(begin)

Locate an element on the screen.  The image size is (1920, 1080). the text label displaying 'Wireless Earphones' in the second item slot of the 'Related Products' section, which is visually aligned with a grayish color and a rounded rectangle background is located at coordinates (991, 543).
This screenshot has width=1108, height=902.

(end)
(begin)

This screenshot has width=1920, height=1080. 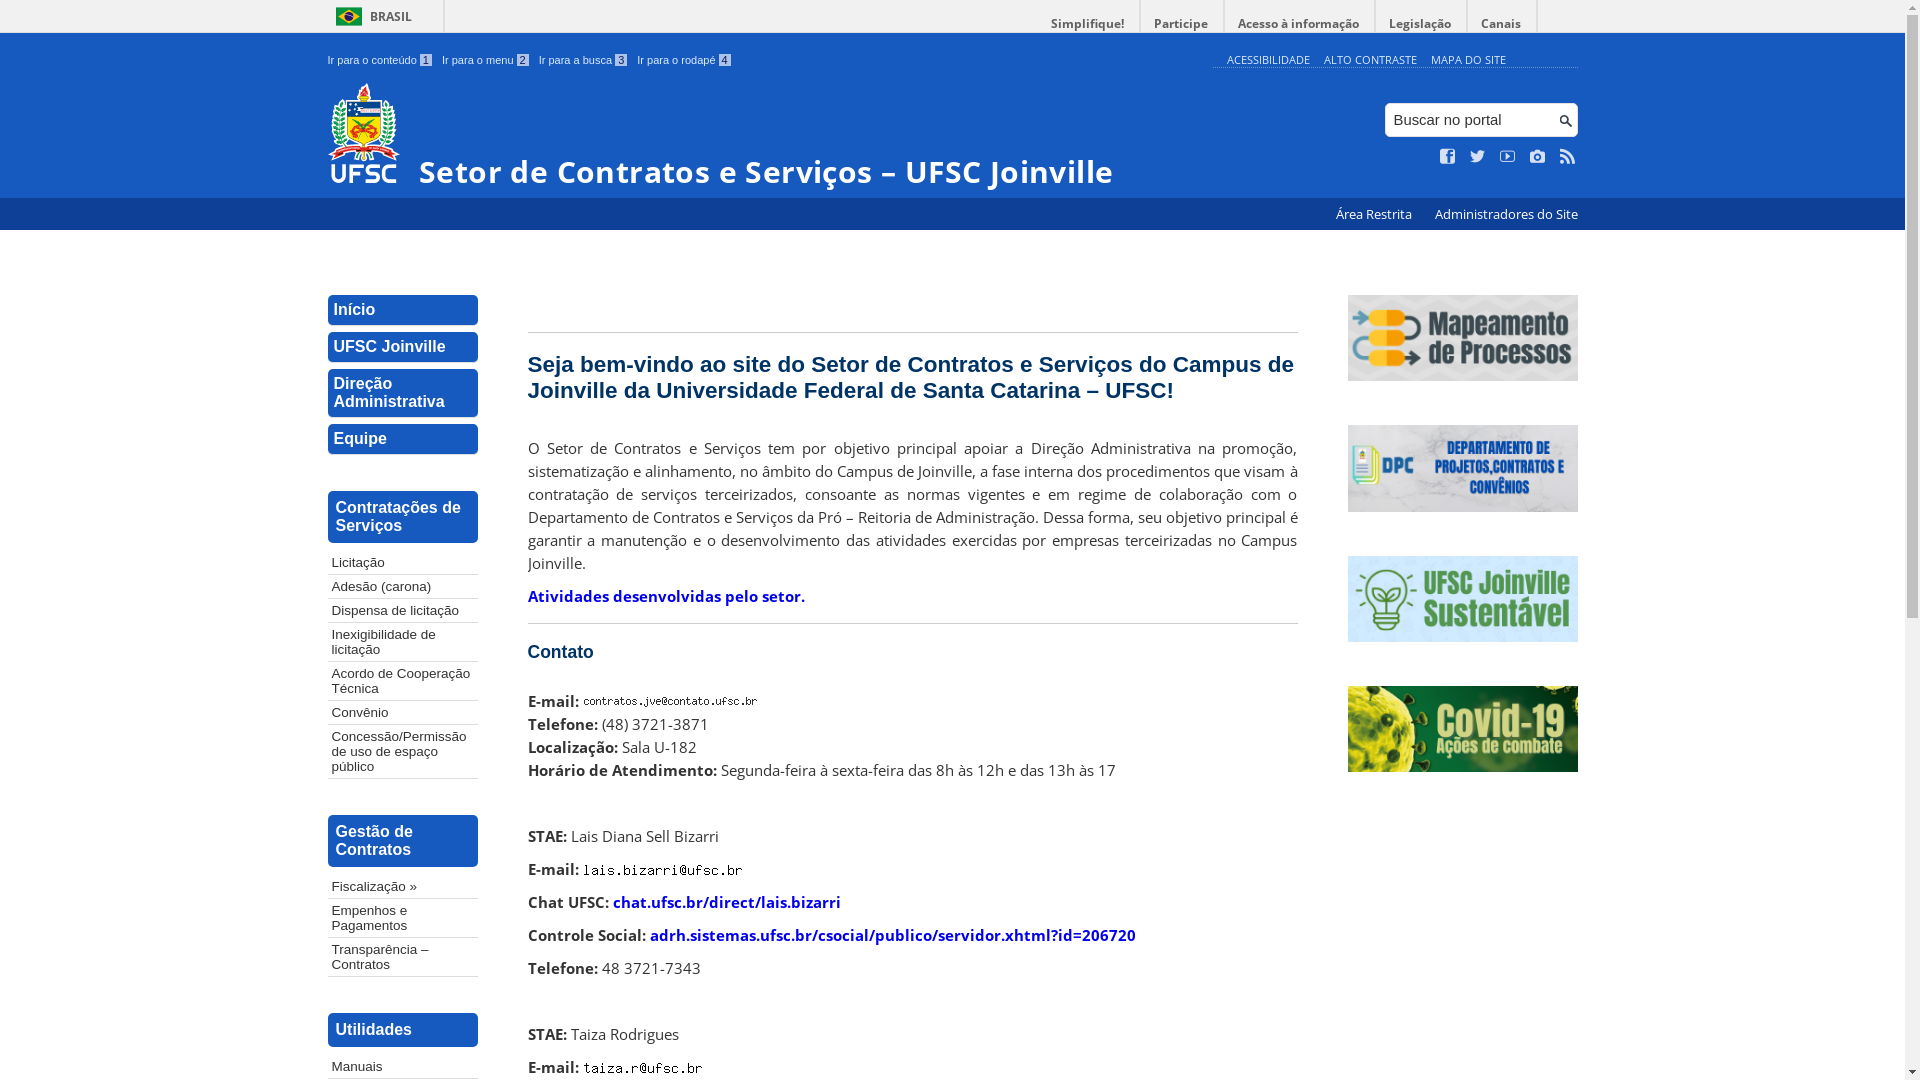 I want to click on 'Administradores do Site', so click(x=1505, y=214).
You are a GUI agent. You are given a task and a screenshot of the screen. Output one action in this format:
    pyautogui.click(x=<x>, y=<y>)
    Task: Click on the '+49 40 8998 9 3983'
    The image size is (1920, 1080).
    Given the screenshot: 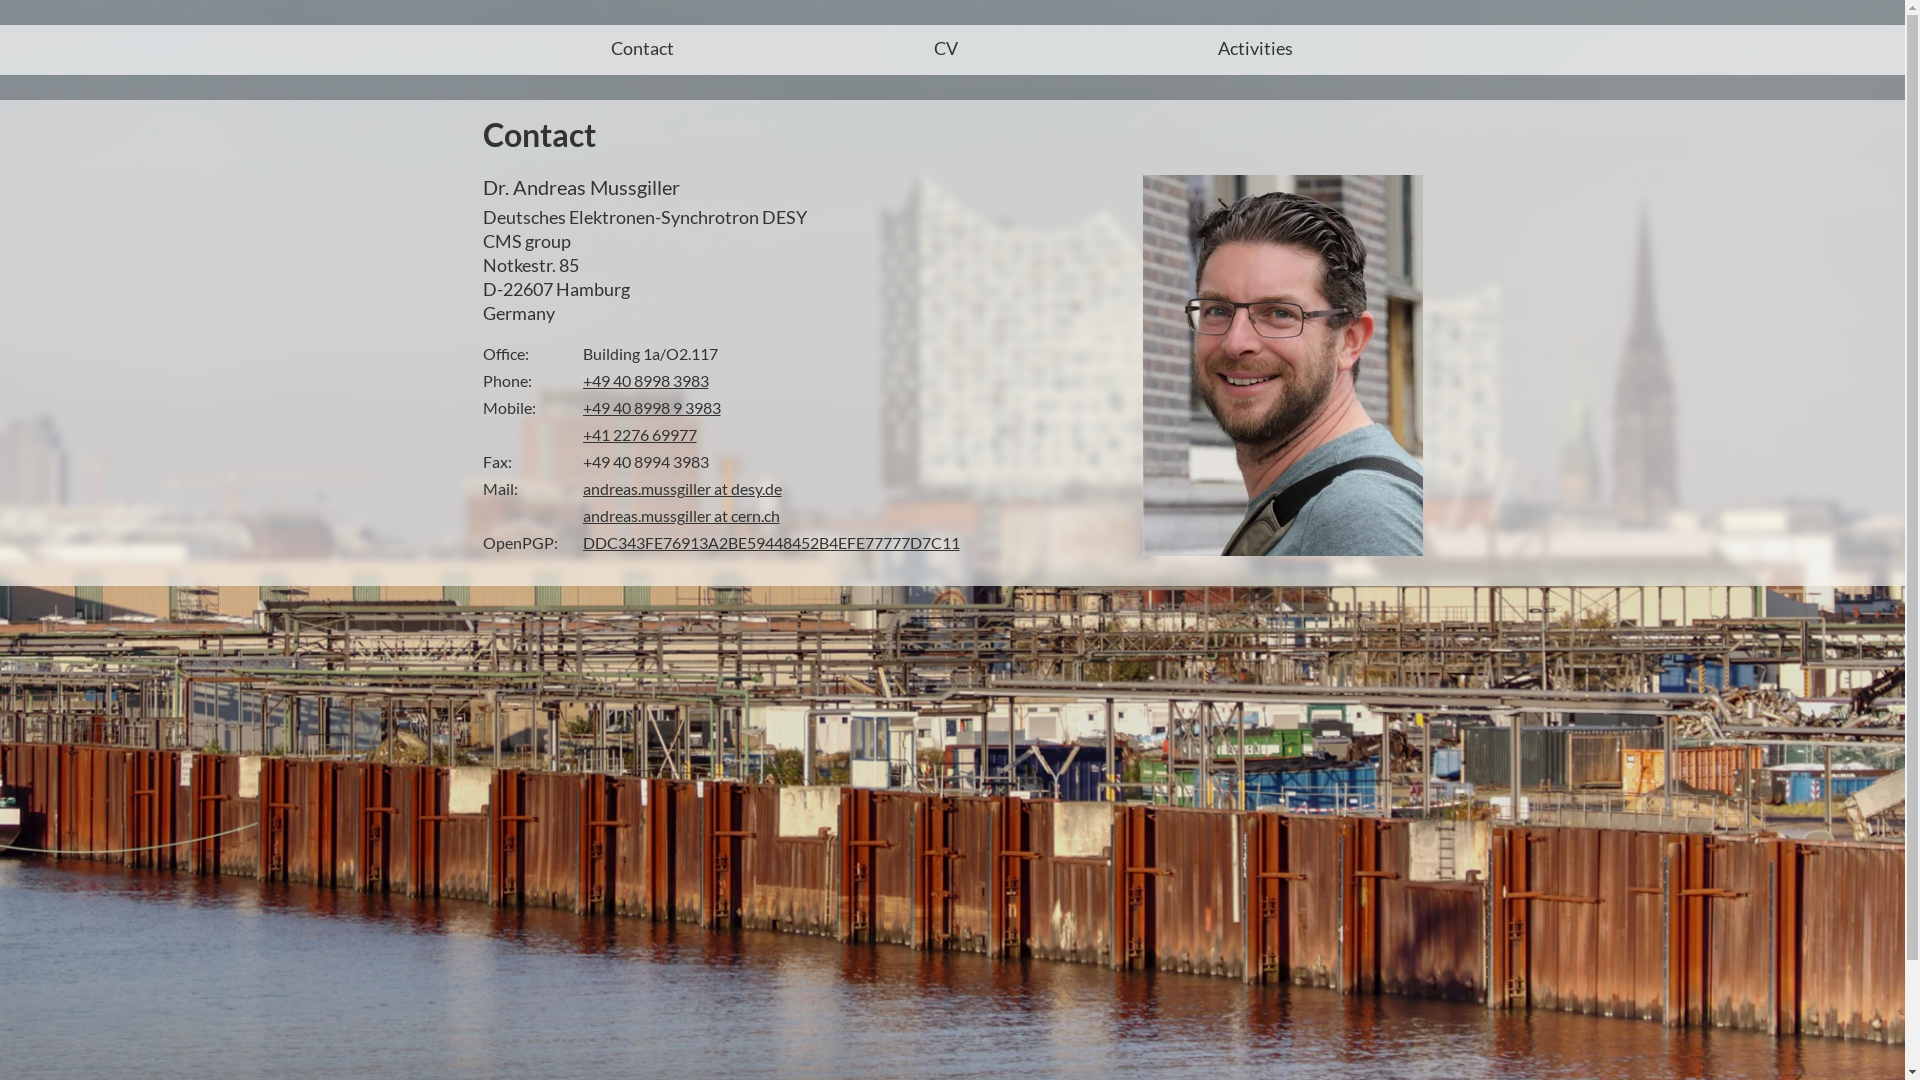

(end)

The request ::
Copy out, word for word, the lines from the one containing "Locate an element" through the one containing "This screenshot has width=1108, height=902.", including both of those lines.

Response to this exercise ::
Locate an element on the screen.  The image size is (1920, 1080). the text label displaying 'Wireless Earphones' in the second item slot of the 'Related Products' section, which is visually aligned with a grayish color and a rounded rectangle background is located at coordinates (991, 543).
This screenshot has width=1108, height=902.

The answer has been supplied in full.